From the entries below, list each line with "computer".

───── Supplied entries ─────

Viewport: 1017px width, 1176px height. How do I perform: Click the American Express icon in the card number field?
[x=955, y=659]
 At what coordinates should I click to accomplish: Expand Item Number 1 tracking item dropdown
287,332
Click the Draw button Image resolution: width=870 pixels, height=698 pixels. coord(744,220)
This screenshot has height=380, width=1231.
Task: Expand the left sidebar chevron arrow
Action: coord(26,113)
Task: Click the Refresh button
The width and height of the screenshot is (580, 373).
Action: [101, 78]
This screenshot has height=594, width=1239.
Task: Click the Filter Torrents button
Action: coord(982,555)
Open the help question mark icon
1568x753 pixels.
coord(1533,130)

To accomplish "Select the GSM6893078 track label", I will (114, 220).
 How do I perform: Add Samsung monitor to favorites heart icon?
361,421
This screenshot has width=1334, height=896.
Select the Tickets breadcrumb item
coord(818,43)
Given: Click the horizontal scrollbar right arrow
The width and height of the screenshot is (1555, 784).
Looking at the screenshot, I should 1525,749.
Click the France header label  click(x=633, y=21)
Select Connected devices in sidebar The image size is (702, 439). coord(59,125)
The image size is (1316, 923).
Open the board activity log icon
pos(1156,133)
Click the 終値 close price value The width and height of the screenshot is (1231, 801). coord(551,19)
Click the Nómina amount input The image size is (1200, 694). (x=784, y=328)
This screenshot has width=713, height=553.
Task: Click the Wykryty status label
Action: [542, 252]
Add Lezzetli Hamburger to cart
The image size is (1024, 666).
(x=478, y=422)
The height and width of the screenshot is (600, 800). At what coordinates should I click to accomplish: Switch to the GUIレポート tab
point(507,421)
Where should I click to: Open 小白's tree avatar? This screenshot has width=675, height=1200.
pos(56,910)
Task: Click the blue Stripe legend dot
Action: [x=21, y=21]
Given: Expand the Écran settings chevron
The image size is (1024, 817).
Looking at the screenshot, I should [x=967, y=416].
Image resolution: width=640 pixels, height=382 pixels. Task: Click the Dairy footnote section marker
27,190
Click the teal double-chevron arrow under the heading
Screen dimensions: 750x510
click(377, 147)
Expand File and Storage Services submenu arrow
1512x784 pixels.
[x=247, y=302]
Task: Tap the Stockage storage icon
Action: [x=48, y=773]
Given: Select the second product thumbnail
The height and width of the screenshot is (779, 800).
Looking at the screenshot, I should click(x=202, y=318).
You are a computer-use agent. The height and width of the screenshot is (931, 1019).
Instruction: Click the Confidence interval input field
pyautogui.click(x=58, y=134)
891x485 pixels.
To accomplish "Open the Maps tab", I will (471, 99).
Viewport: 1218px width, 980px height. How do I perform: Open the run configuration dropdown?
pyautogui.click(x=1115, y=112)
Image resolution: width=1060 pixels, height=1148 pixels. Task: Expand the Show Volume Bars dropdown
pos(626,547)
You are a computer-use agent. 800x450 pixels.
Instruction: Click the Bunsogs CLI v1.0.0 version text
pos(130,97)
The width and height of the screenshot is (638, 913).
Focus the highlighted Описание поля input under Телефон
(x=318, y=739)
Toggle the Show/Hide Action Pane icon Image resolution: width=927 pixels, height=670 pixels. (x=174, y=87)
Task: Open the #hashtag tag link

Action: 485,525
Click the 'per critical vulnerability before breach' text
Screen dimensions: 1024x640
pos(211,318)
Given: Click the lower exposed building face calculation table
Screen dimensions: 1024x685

─────

### Solution for this problem
You are a computer-use agent. The height and width of the screenshot is (931, 1019).
You are a computer-use agent. 800x450 pixels.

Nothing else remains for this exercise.